Actualité: Interculturalité, La Ligue

La rentrée au secteur Interculturel

La rentrée au secteur Interculturel

Après avoir connu bien des bouleversements depuis la crise du Covid, le secteur Interculturel prépare activement sa rentrée 2021!

 

Pour rappel, le Secteur Interculturel de La Ligue poursuit la mission d’améliorer la cohésion sociale et le «vivre ensemble» dans les quartiers populaires multiculturels en favorisant la communication entre les habitant·e·s, et tout particulièrement entre les écoles, ses acteurs/actrices et les familles.

Un travail de plus en plus social depuis la crise du Covid

Nos deux grands axes de travail sont des cours d’alphabétisation et de français langue étrangère, ainsi que des activités d’appropriation de la langue (par des sorties citoyennes et culturelles, des visites de bibliothèques, ludothèques, etc.). Par l’apprentissage de la langue française, il s’agit surtout de donner les moyens à chacun, chacune de trouver sa place au sein de son quartier, de sa commune et plus globalement en tant que citoyen·ne.

Se donner les moyens de circuler dans la ville, de communiquer avec différents interlocuteurs·trices (école, médecin, administration…). Se donner les moyens d’une émancipation.

En ce qui concerne l’apprentissage du français, nous avons dû faire le constat que pour beaucoup, il a été pendant de longs mois une priorité secondaire.
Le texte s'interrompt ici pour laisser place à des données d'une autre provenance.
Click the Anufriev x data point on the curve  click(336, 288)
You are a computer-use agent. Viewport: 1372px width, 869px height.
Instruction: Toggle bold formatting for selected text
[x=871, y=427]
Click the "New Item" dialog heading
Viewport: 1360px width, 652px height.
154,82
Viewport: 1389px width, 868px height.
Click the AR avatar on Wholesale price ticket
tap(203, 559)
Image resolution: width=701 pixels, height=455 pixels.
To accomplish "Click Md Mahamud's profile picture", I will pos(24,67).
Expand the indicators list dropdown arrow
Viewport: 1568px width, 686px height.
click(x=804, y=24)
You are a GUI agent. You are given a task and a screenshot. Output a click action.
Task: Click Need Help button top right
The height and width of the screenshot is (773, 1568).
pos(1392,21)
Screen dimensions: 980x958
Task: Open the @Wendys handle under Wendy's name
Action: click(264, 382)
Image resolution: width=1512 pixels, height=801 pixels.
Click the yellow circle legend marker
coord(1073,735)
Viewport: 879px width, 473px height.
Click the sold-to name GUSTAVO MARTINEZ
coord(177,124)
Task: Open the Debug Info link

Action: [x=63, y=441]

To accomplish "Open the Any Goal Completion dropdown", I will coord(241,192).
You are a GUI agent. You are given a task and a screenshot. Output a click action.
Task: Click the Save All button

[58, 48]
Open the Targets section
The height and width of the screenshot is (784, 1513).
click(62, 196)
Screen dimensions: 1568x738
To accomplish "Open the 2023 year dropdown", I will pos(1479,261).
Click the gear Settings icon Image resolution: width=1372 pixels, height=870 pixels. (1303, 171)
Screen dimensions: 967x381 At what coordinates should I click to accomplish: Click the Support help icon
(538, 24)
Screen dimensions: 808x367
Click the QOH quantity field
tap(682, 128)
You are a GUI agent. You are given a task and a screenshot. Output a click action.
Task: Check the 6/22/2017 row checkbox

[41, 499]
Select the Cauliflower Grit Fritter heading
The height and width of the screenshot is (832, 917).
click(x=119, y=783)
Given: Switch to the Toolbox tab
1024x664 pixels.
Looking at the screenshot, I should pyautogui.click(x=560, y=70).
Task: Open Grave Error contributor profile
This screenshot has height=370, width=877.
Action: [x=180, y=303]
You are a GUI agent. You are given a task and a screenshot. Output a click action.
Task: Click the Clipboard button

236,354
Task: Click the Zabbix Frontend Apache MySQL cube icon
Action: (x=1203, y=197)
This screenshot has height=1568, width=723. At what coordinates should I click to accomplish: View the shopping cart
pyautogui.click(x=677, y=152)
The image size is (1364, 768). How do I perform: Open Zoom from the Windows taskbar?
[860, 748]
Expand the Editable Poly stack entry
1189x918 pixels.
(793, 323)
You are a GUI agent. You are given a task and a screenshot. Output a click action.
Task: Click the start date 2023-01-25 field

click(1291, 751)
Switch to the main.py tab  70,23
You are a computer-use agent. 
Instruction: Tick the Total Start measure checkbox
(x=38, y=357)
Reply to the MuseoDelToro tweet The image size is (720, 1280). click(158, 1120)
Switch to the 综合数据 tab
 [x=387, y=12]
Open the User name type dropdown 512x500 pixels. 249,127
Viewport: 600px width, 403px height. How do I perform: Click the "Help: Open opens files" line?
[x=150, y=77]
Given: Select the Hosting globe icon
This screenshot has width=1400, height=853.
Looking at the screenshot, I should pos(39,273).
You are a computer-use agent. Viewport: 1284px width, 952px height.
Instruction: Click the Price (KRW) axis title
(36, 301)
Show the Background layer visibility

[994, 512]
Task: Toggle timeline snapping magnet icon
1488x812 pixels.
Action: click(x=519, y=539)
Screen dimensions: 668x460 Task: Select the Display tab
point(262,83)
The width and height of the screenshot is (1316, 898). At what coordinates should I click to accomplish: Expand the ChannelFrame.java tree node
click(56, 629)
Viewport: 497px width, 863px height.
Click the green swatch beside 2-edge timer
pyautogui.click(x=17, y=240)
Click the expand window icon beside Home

Si nous travaillons avec un public vivant «en temps normal» une précarité sociale et économique très forte, la crise sanitaire a eu pour effet direct de le fragiliser davantage. Isolement, perte de revenus, difficulté de gérer la scolarité des enfants, mauvaise compréhension des mesures, etc. Sans oublier la fracture numérique qui s’est fait ressentir de manière très forte.

Néanmoins, une grande partie des apprenant·e·s étaient présent·e·s pour suivre les cours de manière plus individualisée ou à distance quand c’était possible.

Si l’apprentissage du français est une priorité du décret Cohésion sociale, celle-ci est avant tout basée sur le vivre, le faire-ensemble, la cohabitation, la mixité…

Comment faire mixité, comment faire société quand la distanciation sociale devient la norme?

Ce fut donc le grand défi de notre équipe et aussi de tout le tissu associatif bruxellois: continuer à tisser du lien, à briser l’isolement, à être présent·e·s pour une population se sentant délaissée! Continuer à trouver du sens, de l’énergie personnelle et professionnelle, se donner des perspectives malgré l’absence de celles-ci.

Nous saluons donc l’immense travail de nos formatrices qui d’ordinaire jouent déjà un rôle dépassant largement le cadre pédagogique, et qui ont dû déployer beaucoup d’énergie et de présence pour maintenir le contact avec leur public, réinventer les cours sous d’autres supports et intervenir au mieux dans diverses situations socio-économiques ou familiales catastrophiques.

Comment se présente la rentrée de septembre?

La rentrée 2021 est donc portée par l’envie de refaire sens, refaire groupe. Faire vivre ce qui nous anime et qui a été malmené pendant cette longue période.

Nos 8 projets reprennent en groupe dans les communes de Bruxelles, Schaerbeek, Etterbeek, Molenbeek, Anderlecht et Saint-Gilles, dans les écoles et dans des associations de quartier.

Travailler dans les écoles, quand la place nous est donnée, reste pour nous une priorité. Nous travaillons en effet avec des personnes qui n’osent pas toujours pousser la porte des associations de quartier. Nous sommes donc souvent le premier pas vers la rencontre avec l’extérieur.

La rentrée sera aussi la préparation du nouveau décret Cohésion sociale qui sera mis en application en janvier 2023.

Tout le secteur est en travail depuis 2018 et nous espérons que les objectifs – tels que présentés lors de l’élaboration du décret – de stabiliser, de pérenniser le secteur de cohésion sociale seront atteints.

Au regard des catégories de financement proposées dans les arrêtés d’application votés en juillet 2019, nous nous inquiétons en effet d’un sous-financement du secteur tant au niveau de l’emploi que de l’activité. Qu’en tout cas, le financement proposé ne soit pas à la hauteur des ambitions du décret.

La valorisation des travailleurs et travailleuses de terrain doit être une priorité!

En effet, si nous n’avons pas encore le recul nécessaire pour estimer toutes les conséquences sociales, psychologiques et économiques de la crise sanitaire, nous pouvons d’ores et déjà dire qu’une présence active sur le terrain sera primordiale afin d’éviter que les fossés se creusent davantage.